Heerlijk, eindelijk nog eens écht doorgelopen. Niet in stukjes en brokjes van 3 minuten, maar ineens 1600 meter. Eventjes stoppen voor een prik in de vinger en een bloedstaal, en dan weer 1600 meter. En dan nog eens. Vandaag al bij al een half uur vrijwel ononderbroken gelopen. Dat is verre van een marathon, maar het evolueert in de juiste richting. Sprak de optimist die zich verschuilt in het diepste binnenste van de Aanstaande Atleet.
Het was met de camera erbij. Na de laatste 1600 meter vond Berten het een goed moment om me te interviewen. Ik geraakte niet uit mijn woorden. Die laatste 1600 meter had ik op volle kracht gelopen - dat moet om zo'n
lactaattest te doen lukken - maar dat is niet bevorderlijk voor de helderheid der gedachten.
Berten vroeg of het een beetje lukt met Paul zijn
noodplan, en of ik New York nog zie zitten. Ik weet niet goed meer wat ik geantwoord heb, maar ik weet wel wat ik had moeten zeggen: dat het plezier er een beetje af is. Tot en met de 20 kilometer van Brussel ging alles goed, de conditie ging in stijgende lijn, lopen en trainen was toen genieten.
Maar sindsdien is het stuntelen en twijfelen. Ik loop geen meter zonder me af te vragen of ik nergens pijn voel. Ik fiets, en op zich is dat plezant, maar bij elke pedaalslag vraag ik me af wat fietsen met marathonlopen te maken heeft. Enfin: trainen is tobben.
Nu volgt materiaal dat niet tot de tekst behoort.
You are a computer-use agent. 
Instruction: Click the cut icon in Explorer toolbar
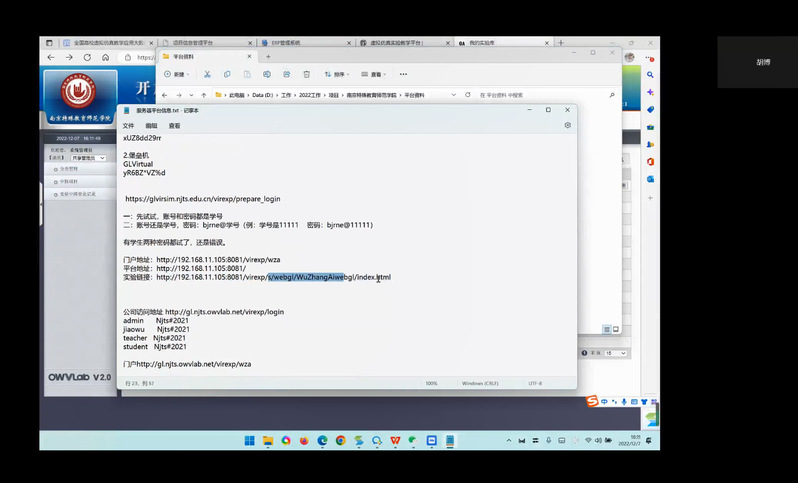point(207,74)
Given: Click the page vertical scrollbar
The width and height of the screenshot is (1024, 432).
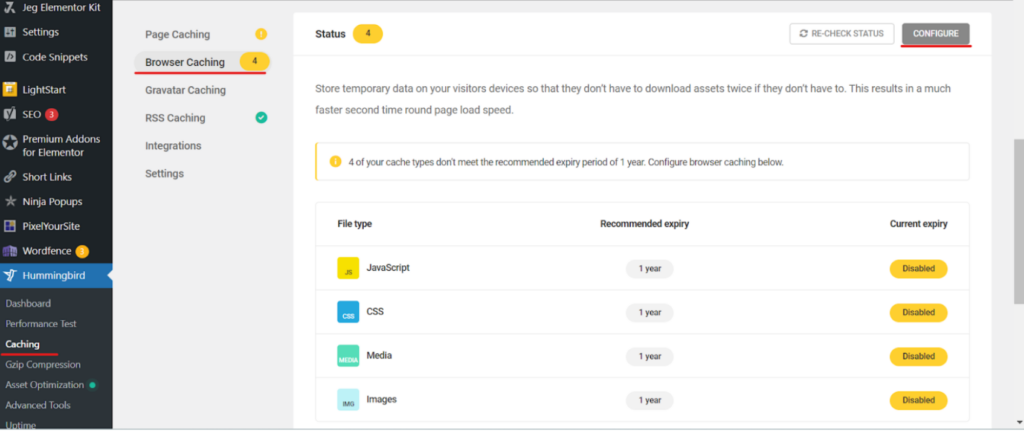Looking at the screenshot, I should [1019, 221].
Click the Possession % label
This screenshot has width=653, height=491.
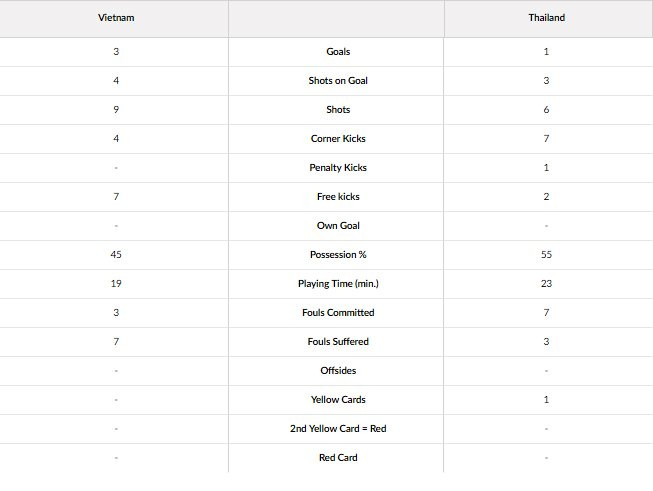[338, 255]
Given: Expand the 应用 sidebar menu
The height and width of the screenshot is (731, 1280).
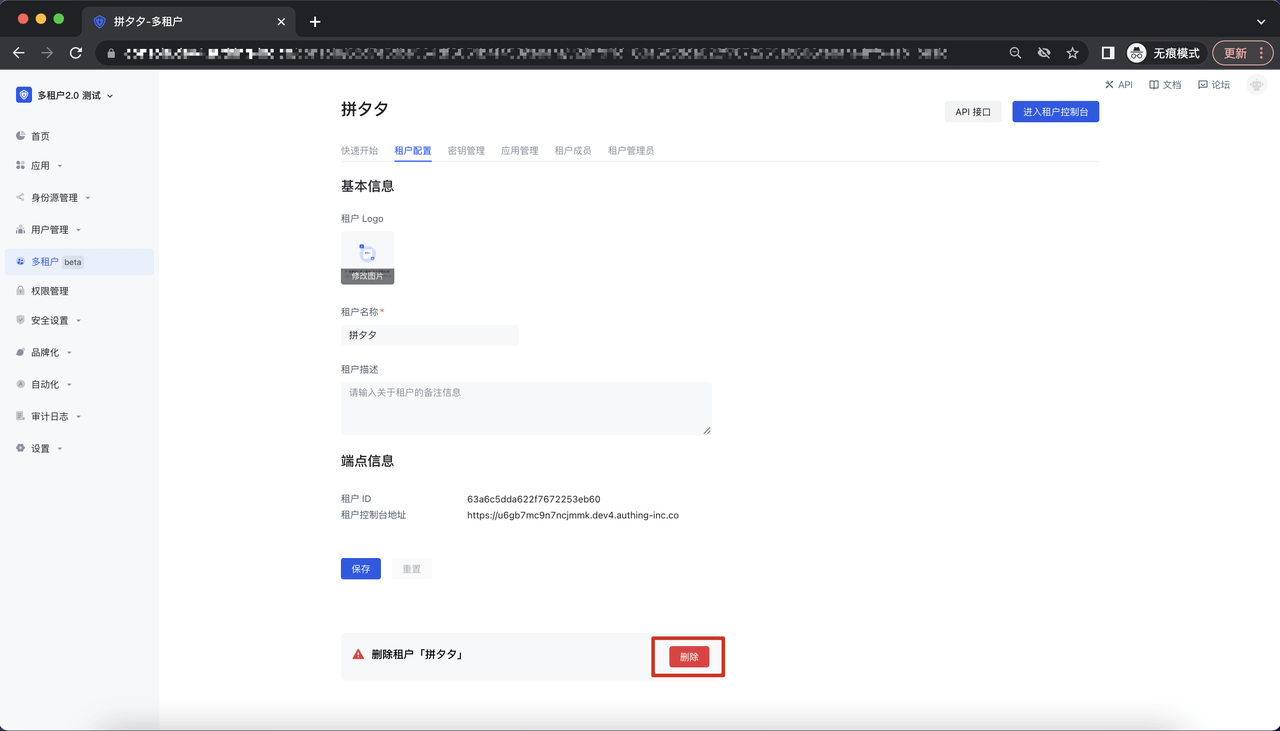Looking at the screenshot, I should coord(40,166).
Na de training mochten we - tadaa! - de drie eerste, afgemonteerde afleveringen bekijken. Helaas, ik kon niet blijven. Feestje. Zo eentje van de soort dat een mens voor geen geld wil missen. En ik meen te weten dat ze die afleveringen nog eens gaan
uitzenden op Canvas. Vanaf 15 oktober. Ik zal dan kijken.